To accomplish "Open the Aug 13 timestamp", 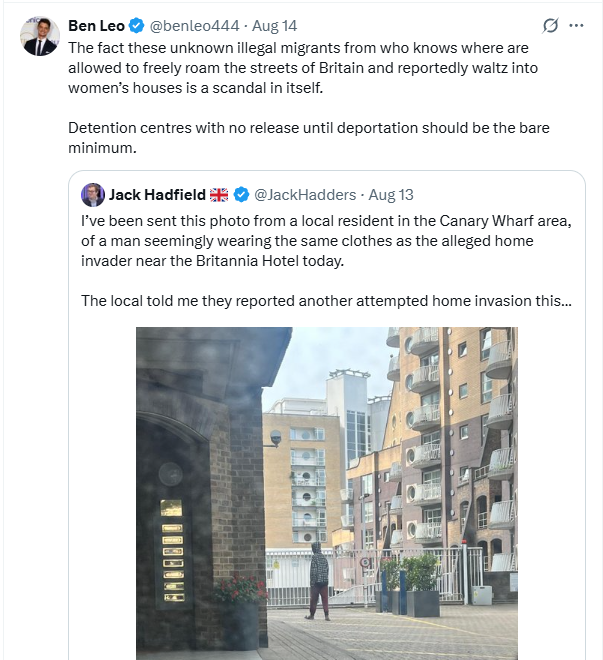I will click(391, 195).
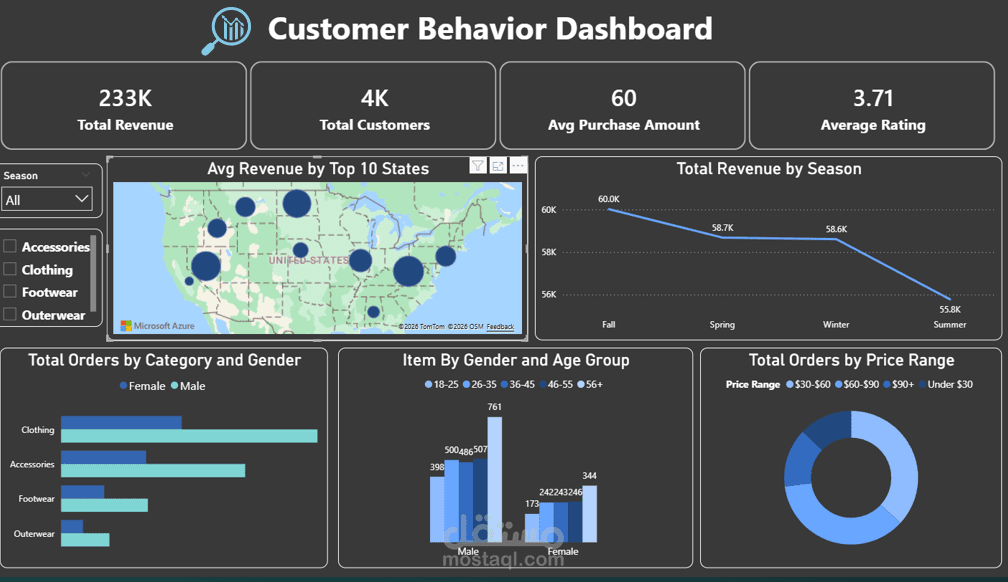Collapse the Season slicer header chevron
The height and width of the screenshot is (582, 1008).
click(x=88, y=173)
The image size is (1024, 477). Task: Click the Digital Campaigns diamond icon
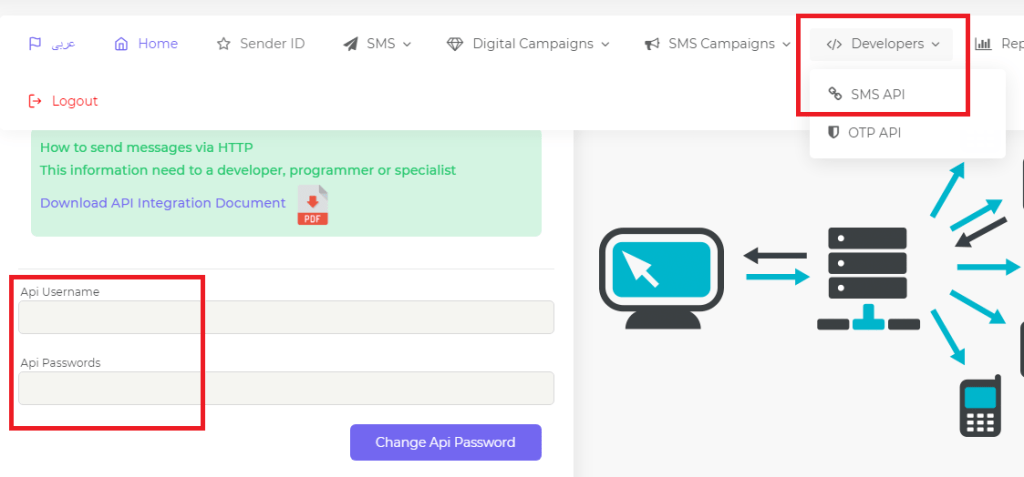point(455,44)
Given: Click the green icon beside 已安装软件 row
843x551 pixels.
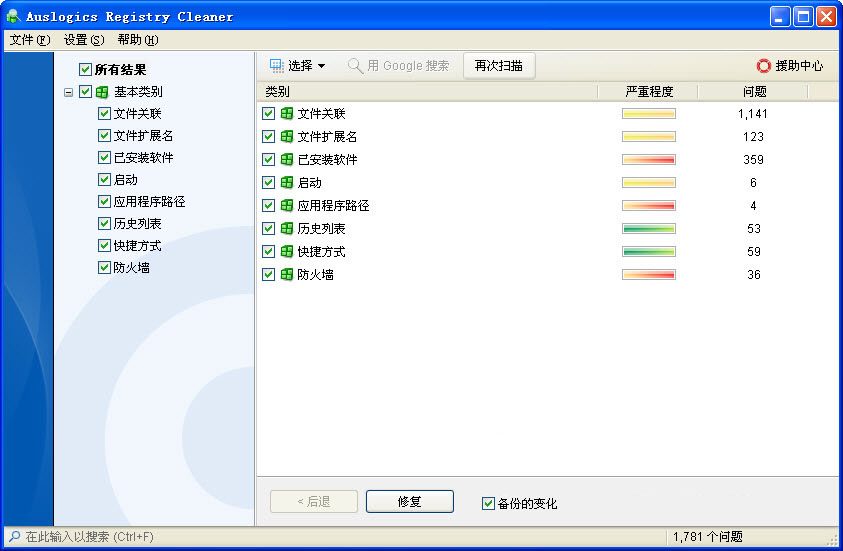Looking at the screenshot, I should [x=287, y=160].
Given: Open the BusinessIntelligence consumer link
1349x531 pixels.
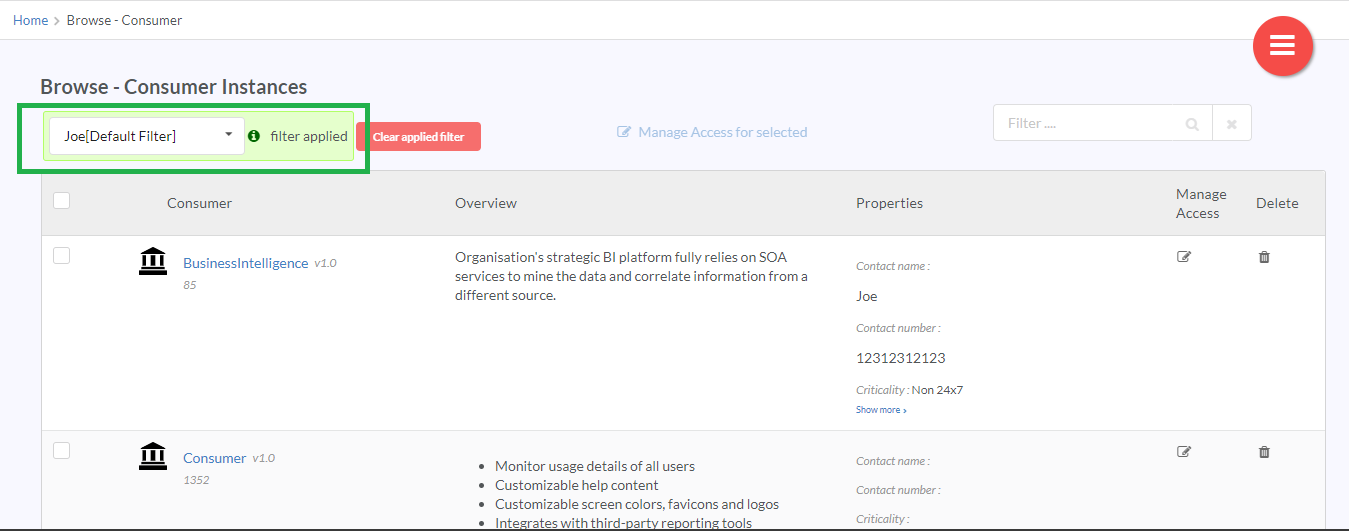Looking at the screenshot, I should [245, 263].
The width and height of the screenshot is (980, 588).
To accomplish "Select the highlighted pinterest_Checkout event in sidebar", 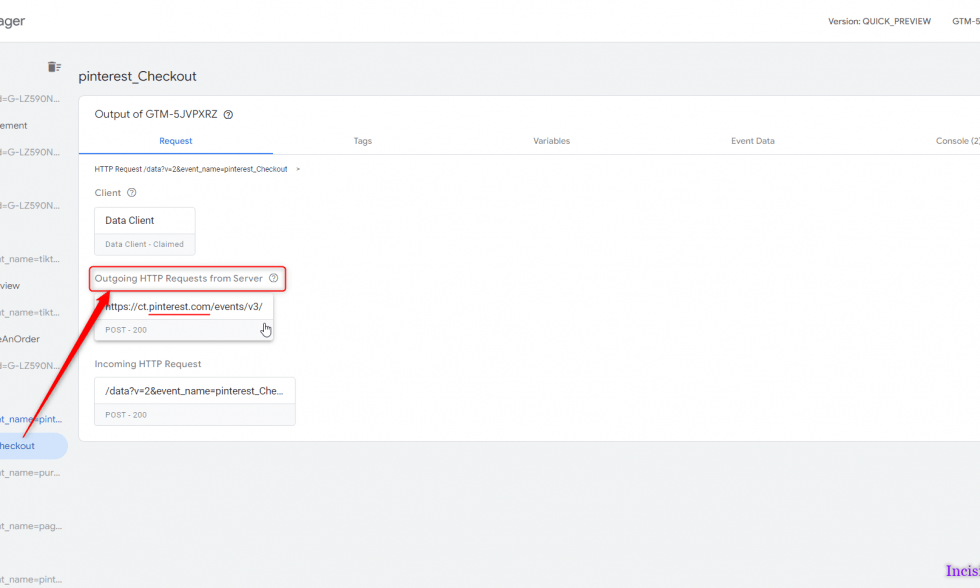I will pos(25,445).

## What is needed
For this exercise, set down the lines in the entries above from the one with "Given: Click the green icon beside 已安装软件 row" through the one with "The width and" exactly as written, without any pictures.

## Solution to the exercise
Given: Click the green icon beside 已安装软件 row
843x551 pixels.
Looking at the screenshot, I should [x=287, y=160].
Given: Open the BusinessIntelligence consumer link
1349x531 pixels.
Looking at the screenshot, I should [245, 263].
The width and height of the screenshot is (980, 588).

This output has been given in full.